(Stored data)
───
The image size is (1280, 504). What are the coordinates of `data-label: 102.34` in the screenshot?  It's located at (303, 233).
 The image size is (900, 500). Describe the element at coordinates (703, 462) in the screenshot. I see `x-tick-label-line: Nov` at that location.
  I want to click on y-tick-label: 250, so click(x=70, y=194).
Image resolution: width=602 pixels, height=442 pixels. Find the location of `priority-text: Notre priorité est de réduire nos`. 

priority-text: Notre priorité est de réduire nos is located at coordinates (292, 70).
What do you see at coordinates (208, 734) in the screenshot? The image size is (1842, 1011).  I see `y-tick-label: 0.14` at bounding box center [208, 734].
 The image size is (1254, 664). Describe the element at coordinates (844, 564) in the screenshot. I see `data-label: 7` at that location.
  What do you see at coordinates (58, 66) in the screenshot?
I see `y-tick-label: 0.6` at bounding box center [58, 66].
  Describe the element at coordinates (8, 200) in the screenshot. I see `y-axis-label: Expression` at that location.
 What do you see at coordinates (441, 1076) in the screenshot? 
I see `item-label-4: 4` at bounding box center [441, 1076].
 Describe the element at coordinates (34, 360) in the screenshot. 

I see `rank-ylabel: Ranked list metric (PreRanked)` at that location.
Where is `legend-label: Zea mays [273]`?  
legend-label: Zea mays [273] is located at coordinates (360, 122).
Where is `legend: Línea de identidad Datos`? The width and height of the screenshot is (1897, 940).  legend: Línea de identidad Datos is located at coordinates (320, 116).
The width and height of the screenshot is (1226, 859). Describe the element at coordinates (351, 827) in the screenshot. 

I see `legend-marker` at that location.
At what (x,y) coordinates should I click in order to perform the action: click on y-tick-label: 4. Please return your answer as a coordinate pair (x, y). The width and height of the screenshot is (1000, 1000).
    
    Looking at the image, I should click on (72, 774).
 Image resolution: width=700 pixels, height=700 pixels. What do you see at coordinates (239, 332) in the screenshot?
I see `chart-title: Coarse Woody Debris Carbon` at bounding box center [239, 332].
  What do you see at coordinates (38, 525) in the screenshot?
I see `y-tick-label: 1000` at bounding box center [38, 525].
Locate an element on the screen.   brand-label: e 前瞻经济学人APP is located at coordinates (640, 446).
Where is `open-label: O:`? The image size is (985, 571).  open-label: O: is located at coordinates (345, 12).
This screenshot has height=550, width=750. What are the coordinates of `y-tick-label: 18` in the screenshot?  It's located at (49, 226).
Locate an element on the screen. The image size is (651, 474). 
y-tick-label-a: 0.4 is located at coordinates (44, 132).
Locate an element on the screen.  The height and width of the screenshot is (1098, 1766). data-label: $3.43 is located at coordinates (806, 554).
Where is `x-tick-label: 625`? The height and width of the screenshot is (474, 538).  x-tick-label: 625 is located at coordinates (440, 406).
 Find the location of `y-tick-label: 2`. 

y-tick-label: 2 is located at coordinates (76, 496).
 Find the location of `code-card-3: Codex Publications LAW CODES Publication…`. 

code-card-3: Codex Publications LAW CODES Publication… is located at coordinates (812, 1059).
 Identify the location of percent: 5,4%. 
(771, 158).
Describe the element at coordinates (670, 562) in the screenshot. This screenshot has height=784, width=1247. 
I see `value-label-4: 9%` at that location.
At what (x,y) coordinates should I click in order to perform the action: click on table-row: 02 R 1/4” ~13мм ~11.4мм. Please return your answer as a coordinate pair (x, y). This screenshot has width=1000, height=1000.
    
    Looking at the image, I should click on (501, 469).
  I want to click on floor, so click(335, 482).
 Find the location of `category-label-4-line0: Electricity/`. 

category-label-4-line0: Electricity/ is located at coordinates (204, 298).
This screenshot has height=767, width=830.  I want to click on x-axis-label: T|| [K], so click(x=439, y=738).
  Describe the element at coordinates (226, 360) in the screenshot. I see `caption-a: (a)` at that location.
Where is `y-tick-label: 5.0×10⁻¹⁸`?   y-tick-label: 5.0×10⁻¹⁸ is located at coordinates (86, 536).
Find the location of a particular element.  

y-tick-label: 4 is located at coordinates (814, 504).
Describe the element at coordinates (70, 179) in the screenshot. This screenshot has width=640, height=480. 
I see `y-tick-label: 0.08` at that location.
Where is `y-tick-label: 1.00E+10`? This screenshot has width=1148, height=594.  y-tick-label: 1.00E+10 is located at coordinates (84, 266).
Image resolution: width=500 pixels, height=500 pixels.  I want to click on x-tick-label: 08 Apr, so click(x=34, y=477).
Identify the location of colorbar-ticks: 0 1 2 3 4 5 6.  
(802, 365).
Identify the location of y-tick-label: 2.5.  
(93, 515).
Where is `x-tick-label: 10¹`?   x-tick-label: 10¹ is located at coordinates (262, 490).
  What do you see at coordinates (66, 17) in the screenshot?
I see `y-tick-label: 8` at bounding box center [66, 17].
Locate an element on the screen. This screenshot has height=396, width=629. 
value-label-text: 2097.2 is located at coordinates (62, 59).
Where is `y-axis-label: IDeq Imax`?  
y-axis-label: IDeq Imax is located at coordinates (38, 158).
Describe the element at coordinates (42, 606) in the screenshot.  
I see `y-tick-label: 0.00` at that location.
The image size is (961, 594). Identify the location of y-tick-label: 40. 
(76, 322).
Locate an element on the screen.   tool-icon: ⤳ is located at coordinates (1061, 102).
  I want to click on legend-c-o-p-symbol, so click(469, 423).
───
▶ **What this task involves**:
Copy out all of the material above verbatim, line for line.

▶ **Your response**:
The image size is (1280, 504). What are the coordinates of `data-label: 102.34` in the screenshot?  It's located at (303, 233).
 The image size is (900, 500). Describe the element at coordinates (703, 462) in the screenshot. I see `x-tick-label-line: Nov` at that location.
  I want to click on y-tick-label: 250, so click(x=70, y=194).
Image resolution: width=602 pixels, height=442 pixels. Find the location of `priority-text: Notre priorité est de réduire nos`. 

priority-text: Notre priorité est de réduire nos is located at coordinates (292, 70).
What do you see at coordinates (208, 734) in the screenshot? The image size is (1842, 1011).  I see `y-tick-label: 0.14` at bounding box center [208, 734].
 The image size is (1254, 664). Describe the element at coordinates (844, 564) in the screenshot. I see `data-label: 7` at that location.
  What do you see at coordinates (58, 66) in the screenshot?
I see `y-tick-label: 0.6` at bounding box center [58, 66].
  Describe the element at coordinates (8, 200) in the screenshot. I see `y-axis-label: Expression` at that location.
 What do you see at coordinates (441, 1076) in the screenshot? 
I see `item-label-4: 4` at bounding box center [441, 1076].
 Describe the element at coordinates (34, 360) in the screenshot. 

I see `rank-ylabel: Ranked list metric (PreRanked)` at that location.
Where is `legend-label: Zea mays [273]`?  
legend-label: Zea mays [273] is located at coordinates (360, 122).
Where is `legend: Línea de identidad Datos`? The width and height of the screenshot is (1897, 940).  legend: Línea de identidad Datos is located at coordinates (320, 116).
The width and height of the screenshot is (1226, 859). Describe the element at coordinates (351, 827) in the screenshot. 

I see `legend-marker` at that location.
At what (x,y) coordinates should I click in order to perform the action: click on y-tick-label: 4. Please return your answer as a coordinate pair (x, y). The width and height of the screenshot is (1000, 1000).
    
    Looking at the image, I should click on (72, 774).
 Image resolution: width=700 pixels, height=700 pixels. What do you see at coordinates (239, 332) in the screenshot?
I see `chart-title: Coarse Woody Debris Carbon` at bounding box center [239, 332].
  What do you see at coordinates (38, 525) in the screenshot?
I see `y-tick-label: 1000` at bounding box center [38, 525].
Locate an element on the screen.   brand-label: e 前瞻经济学人APP is located at coordinates (640, 446).
Where is `open-label: O:`? The image size is (985, 571).  open-label: O: is located at coordinates (345, 12).
This screenshot has height=550, width=750. What are the coordinates of `y-tick-label: 18` in the screenshot?  It's located at (49, 226).
Locate an element on the screen. The image size is (651, 474). 
y-tick-label-a: 0.4 is located at coordinates (44, 132).
Locate an element on the screen.  The height and width of the screenshot is (1098, 1766). data-label: $3.43 is located at coordinates (806, 554).
Where is `x-tick-label: 625`? The height and width of the screenshot is (474, 538).  x-tick-label: 625 is located at coordinates (440, 406).
 Find the location of `y-tick-label: 2`. 

y-tick-label: 2 is located at coordinates (76, 496).
 Find the location of `code-card-3: Codex Publications LAW CODES Publication…`. 

code-card-3: Codex Publications LAW CODES Publication… is located at coordinates (812, 1059).
 Identify the location of percent: 5,4%. 
(771, 158).
Describe the element at coordinates (670, 562) in the screenshot. This screenshot has height=784, width=1247. 
I see `value-label-4: 9%` at that location.
At what (x,y) coordinates should I click in order to perform the action: click on table-row: 02 R 1/4” ~13мм ~11.4мм. Please return your answer as a coordinate pair (x, y). This screenshot has width=1000, height=1000.
    
    Looking at the image, I should click on (501, 469).
  I want to click on floor, so click(335, 482).
 Find the location of `category-label-4-line0: Electricity/`. 

category-label-4-line0: Electricity/ is located at coordinates (204, 298).
This screenshot has height=767, width=830.  I want to click on x-axis-label: T|| [K], so click(x=439, y=738).
  Describe the element at coordinates (226, 360) in the screenshot. I see `caption-a: (a)` at that location.
Where is `y-tick-label: 5.0×10⁻¹⁸`?   y-tick-label: 5.0×10⁻¹⁸ is located at coordinates (86, 536).
Find the location of a particular element.  

y-tick-label: 4 is located at coordinates (814, 504).
Describe the element at coordinates (70, 179) in the screenshot. This screenshot has width=640, height=480. 
I see `y-tick-label: 0.08` at that location.
Where is `y-tick-label: 1.00E+10`? This screenshot has width=1148, height=594.  y-tick-label: 1.00E+10 is located at coordinates (84, 266).
Image resolution: width=500 pixels, height=500 pixels.  I want to click on x-tick-label: 08 Apr, so click(x=34, y=477).
Identify the location of colorbar-ticks: 0 1 2 3 4 5 6.  
(802, 365).
Identify the location of y-tick-label: 2.5.  
(93, 515).
Where is `x-tick-label: 10¹`?   x-tick-label: 10¹ is located at coordinates (262, 490).
  What do you see at coordinates (66, 17) in the screenshot?
I see `y-tick-label: 8` at bounding box center [66, 17].
Locate an element on the screen. This screenshot has height=396, width=629. 
value-label-text: 2097.2 is located at coordinates (62, 59).
Where is `y-axis-label: IDeq Imax`?  
y-axis-label: IDeq Imax is located at coordinates (38, 158).
Describe the element at coordinates (42, 606) in the screenshot.  
I see `y-tick-label: 0.00` at that location.
The image size is (961, 594). Identify the location of y-tick-label: 40. 
(76, 322).
Locate an element on the screen.   tool-icon: ⤳ is located at coordinates (1061, 102).
  I want to click on legend-c-o-p-symbol, so click(469, 423).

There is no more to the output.